◆ PROVIDED TEXT:
....................

## Dec 15 2017 Why the WACC: Weighted Average Cost of Cloud (Not Capital)?

**Cloud Computing Cost of Capital**

The weighted average cost of capital not only helps us understand what it costs to raise money from investors, but it also provides the minimum required internal rate of return for any investment made by a company. A semester’s worth of graduate school finance will help you memorize the formula forever, but the multiple uses of the rate itself is what’s truly handy. Suppose we had a similar metric for determining what “rate of return” we needed when we made the decision to migrate workflows to the cloud? How much easier would it be to make our decisions about whether to pursue cloud computing or not for anything from a single workflow to an entire data center?

The weighted average cost of capital is calculated based on a company’s cost of equity and cost of debt adjusted for taxes. Determining the weighted average cost of cloud (WACC) requires us to define the components of overall infrastructure cost. We will evaluate two specific costs in this context: Cost of Labor and Cost of Infrastructure. Specifically, we do this for Infrastructure as a Service models (IaaS). This model does not work for calculating cost of cloud for Platform as a Service (PaaS). Calculating the cost of migrating to cloud for PaaS is far more complex and beyond the scope of this article.

**Cost of Labor**

The cost of labor is well understood because salaries are known as well as the internal “burdened” rate used by a company to measure the cost of benefits. This example will use 35% though the rate can be easily changed to account for your own rate. This also allows for the comparison of different types of labor between on-premises and off-premises configurations. The second element in the equation is the time spent supporting the targeted workflow per month. It is necessary to understand the true time spent in the current scenario as well as the expected time spent on the future scenario.

Cost of On-Premises Labor = SUM of total hours worked to support infrastructure x Hourly rate x 1.35 x Number of hours per month

Cost of Off-Premises Labor = (SUM of total hours worked to support infrastructure x hourly rate x 1.35 x Number of hours per month) + (SUM of total hours worked to support infrastructure x

Hourly rate x 1.35 x Hours of extraordinary one-time migration effort OR Cost of consultant or other non-FTE labor)

When calculating off-premises labor, it is necessary to account for one-time setup and/or learning costs for moving to a new platform, so we include that in the cost for off-premises labor. Also take this opportunity to consider or leverage alternative labor possibilities that materialize during these transitions.

**Cost of Infrastructure**

The cost of infrastructure is a bit more complex because we are often not aware of the company’s own cost of capital, the implications of depreciation, and other financial factors. Let us chart a path down the most common scenarios for calculating the cost of infrastructure and we can adjust accordingly if additional information is known. To calculate cost of internal infrastructure, we need to do the following:

Cost of On-Premises Infrastructure = Purchase Price + Maintenance costs for life of infrastructure + Disposal costs at the end of its useful life

Calculating the cost of Off-Premises Infrastructure requires good data from a number of key sources:

> Actual use of infrastructure

> Ingress / Egress bandwidth

> Ingress / Egress storage

> Desired degree of disaster recover / business continuity

First, we must start by defining variables:

CT = Present value cost of off-premises infrastructure

C0 = Cost of off-premises infrastructure in first month

CFV = Future value cost of off-premises infrastructure

M = Length of off-premises usage, in months

t = A period in term M, starting with 1

R = Rate of linear growth in the consumption of off-premises infrastructure

i = Rate of inflation

Now we can begin with pricing for off-premises infrastructure for the first month:

C0 = (Cost of CPU’s + Cost of memory + Cost of storage + Cost of performance storage + Cost of cache + Cost of bandwidth + Cost of HA / BCP)

....................

◆ PROVIDED MATERIAL:

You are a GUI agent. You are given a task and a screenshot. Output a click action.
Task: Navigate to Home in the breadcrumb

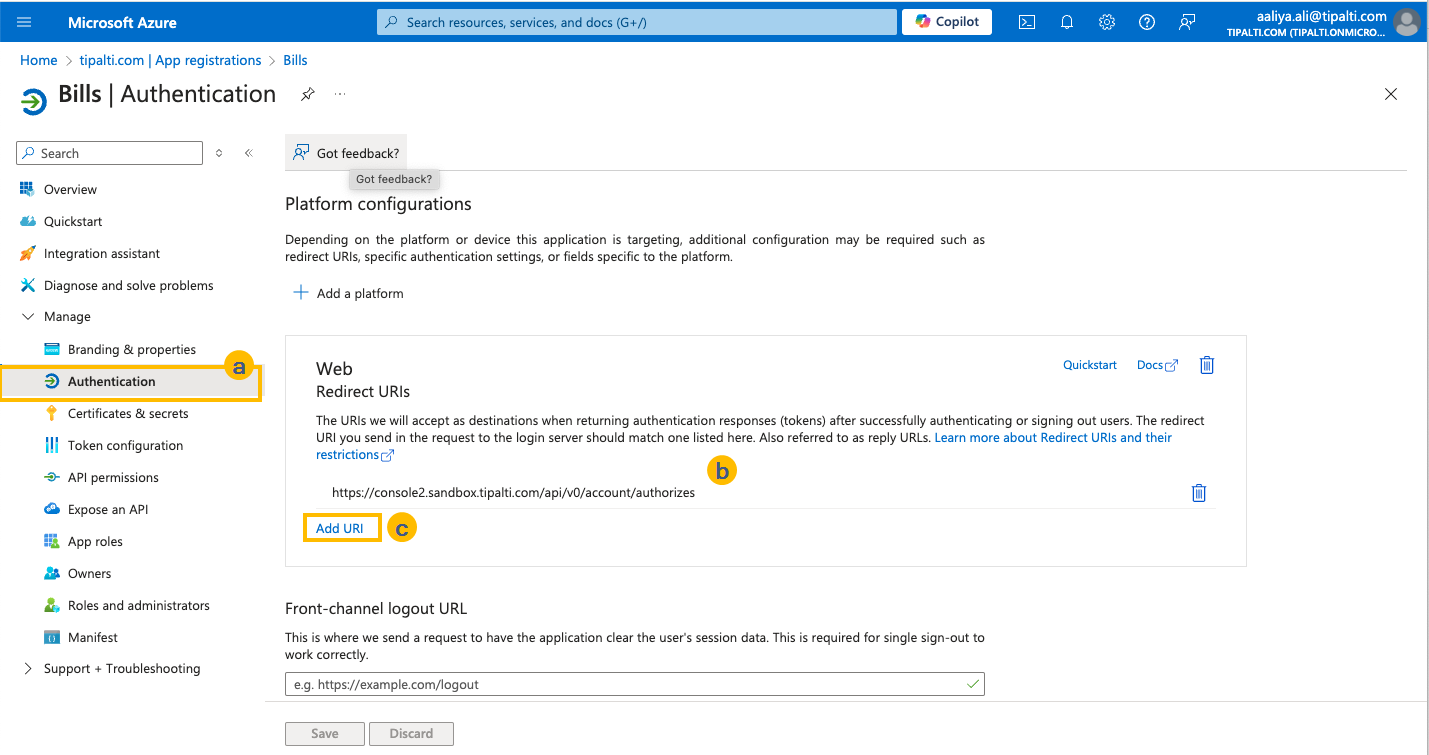pyautogui.click(x=38, y=60)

....................

◆ YOUR TASKS:
1 – From the article on the weighted average cost of cloud, copy word for word the part that opens with the words containing "t = A period" and closes with "of HA / BCP)".
2 – Write what comes next in the article on the weighted average cost of cloud, picking up after its final line.

◆ TASK-BY-TASK ANSWERS:
1 –
t = A period in term M, starting with 1

R = Rate of linear growth in the consumption of off-premises infrastructure

i = Rate of inflation

Now we can begin with pricing for off-premises infrastructure for the first month:

C0 = (Cost of CPU’s + Cost of memory + Cost of storage + Cost of performance storage + Cost of cache + Cost of bandwidth + Cost of HA / BCP)

2 –
We then have to choose a rate of growth (R) because we can reasonably assume that consumption will increase from month to month. To keep it easy, we will consider this growth to be linear. With this rate of growth in mind, we must find the cost of off-premises infrastructure for each period t of the overall term (M) of usage for off-premises infrastructure.

**C**_{FV}** (t) = C**_{0}** * (1+R)**^{t}

We must, however, account for the time value of money, since cloud dollars paid tomorrow are worth less than they are worth today:

**C(t) = C**_{FV}** (t) / (1 + (i/12) )**^{t}

Next, we must find the sum of all C(t) to generate CT, our total cost of off-premises infrastructure for the entire term:

Lastly, renting resources instead of purchasing results in the loss of the depreciation tax shield. To accurately compare on-premises cost vs. off-premises cost, we need to quantify the tax shield we are losing and add it to the final cost of off-premises infrastructure. Since we know the cost of on-premises infrastructure and the depreciation term for equipment in our organizations, we can take each term’s depreciation amount and multiply it by our tax rate to understand how much shield we are giving up. This should be added to CT above to finalize our cost of off-premises infrastructure.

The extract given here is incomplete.